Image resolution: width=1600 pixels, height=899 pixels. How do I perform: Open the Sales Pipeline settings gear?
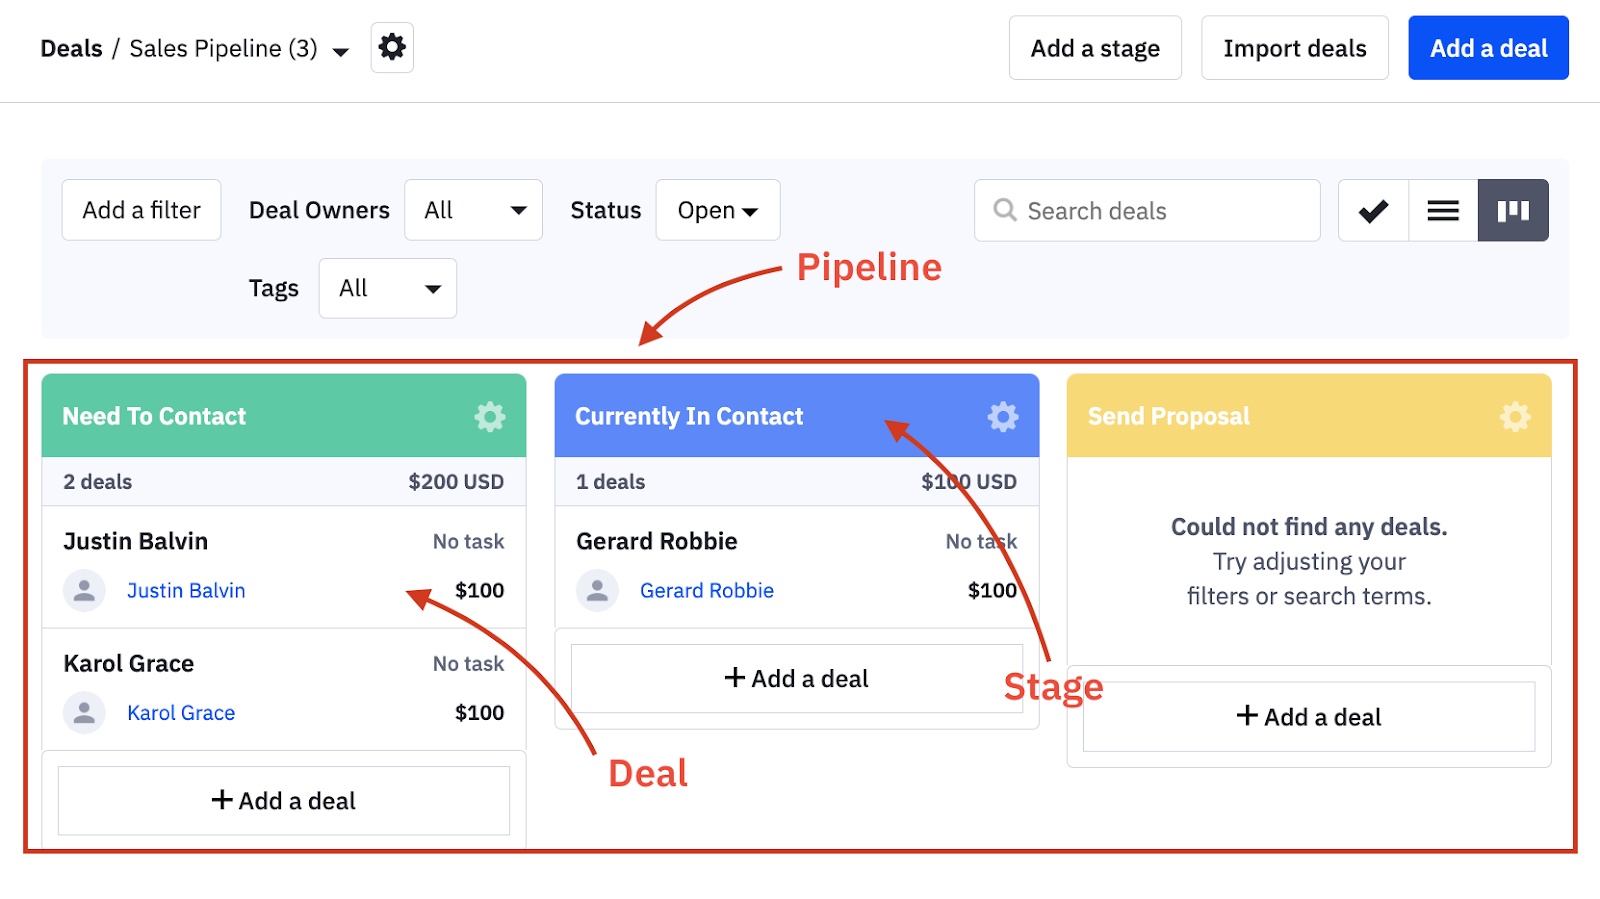(391, 47)
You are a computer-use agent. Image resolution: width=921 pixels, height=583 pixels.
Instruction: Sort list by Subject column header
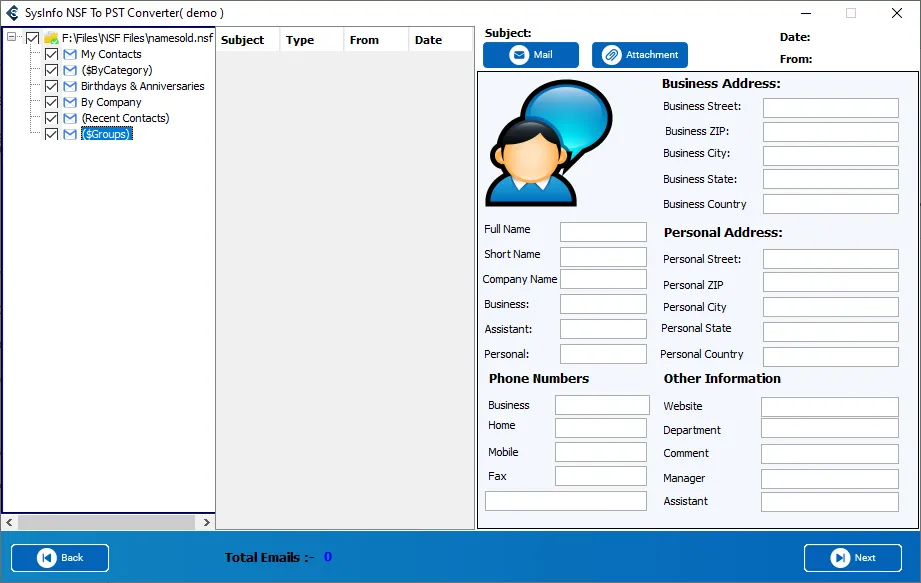[x=243, y=40]
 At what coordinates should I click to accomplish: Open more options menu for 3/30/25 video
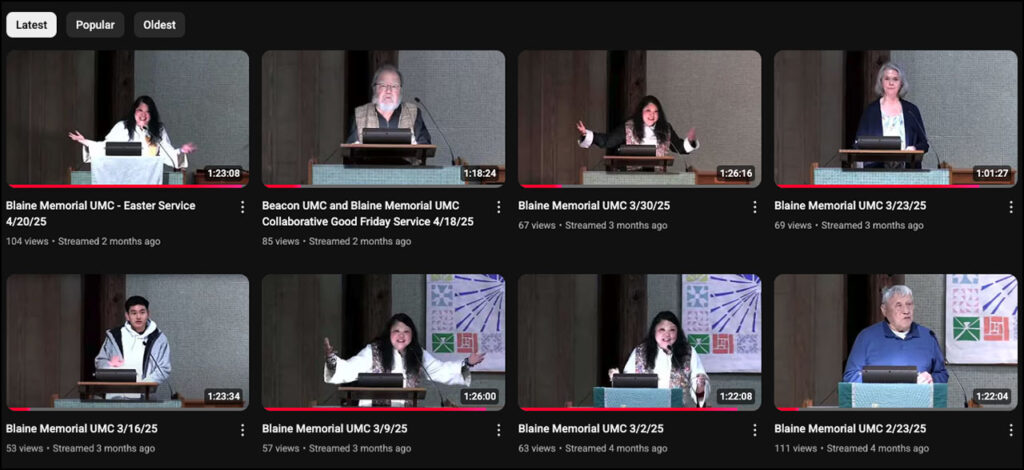coord(754,207)
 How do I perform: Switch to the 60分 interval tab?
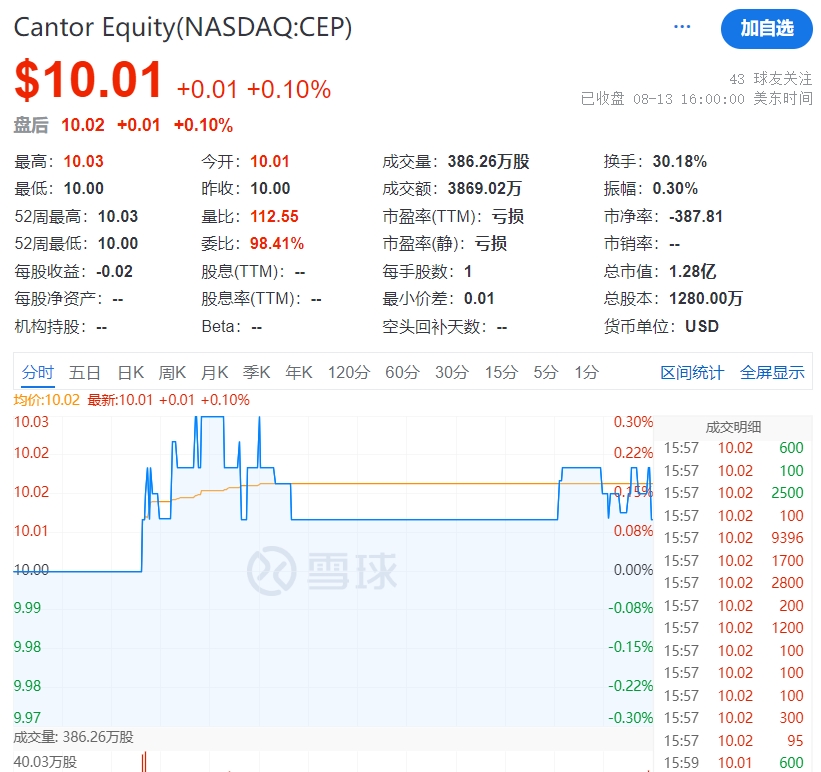pos(401,371)
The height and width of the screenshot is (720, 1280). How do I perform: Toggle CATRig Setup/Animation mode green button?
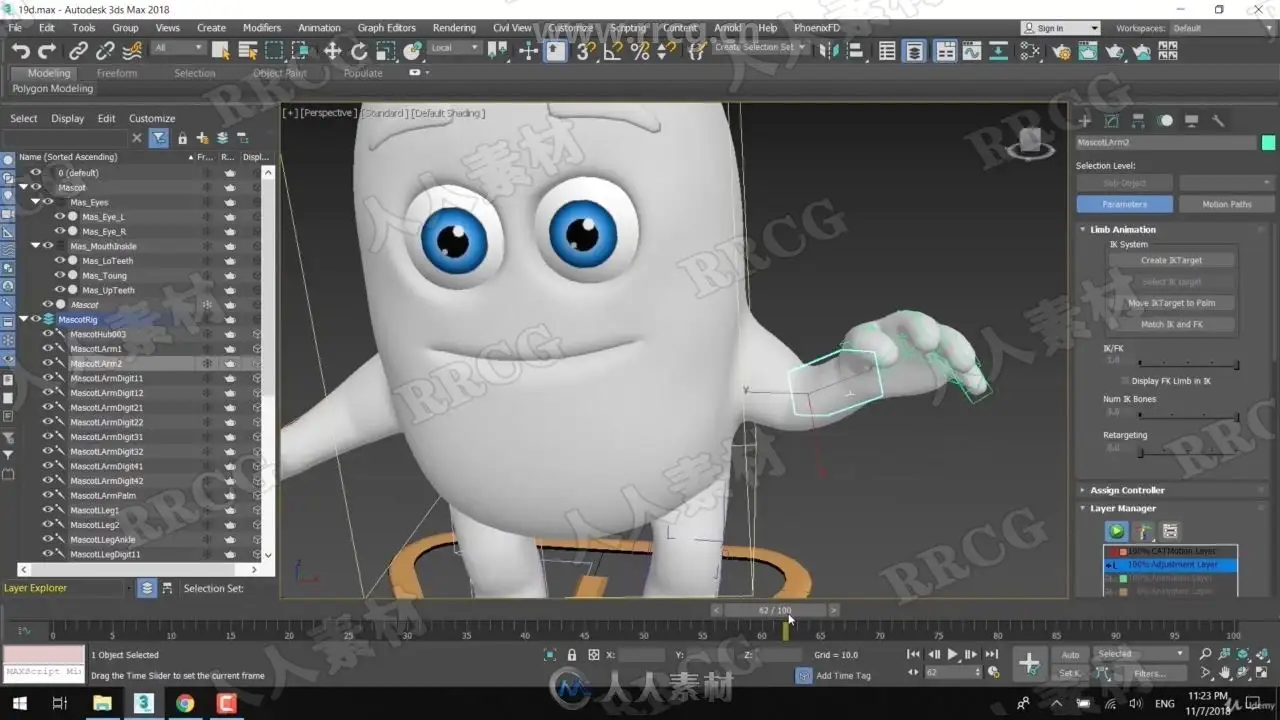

_Try it_: Your task is an exact printout of the records above, with no pictures.

_Completed exercise_:
Image resolution: width=1600 pixels, height=899 pixels. How do I perform: Open the Sales Pipeline settings gear?
(391, 47)
You are a computer-use agent. Image resolution: width=921 pixels, height=583 pixels.
Instruction: Sort list by Subject column header
[x=243, y=40]
 At what coordinates should I click to accomplish: Open more options menu for 3/30/25 video
coord(754,207)
 How do I perform: Switch to the 60分 interval tab?
pos(401,371)
The height and width of the screenshot is (720, 1280). How do I perform: Toggle CATRig Setup/Animation mode green button?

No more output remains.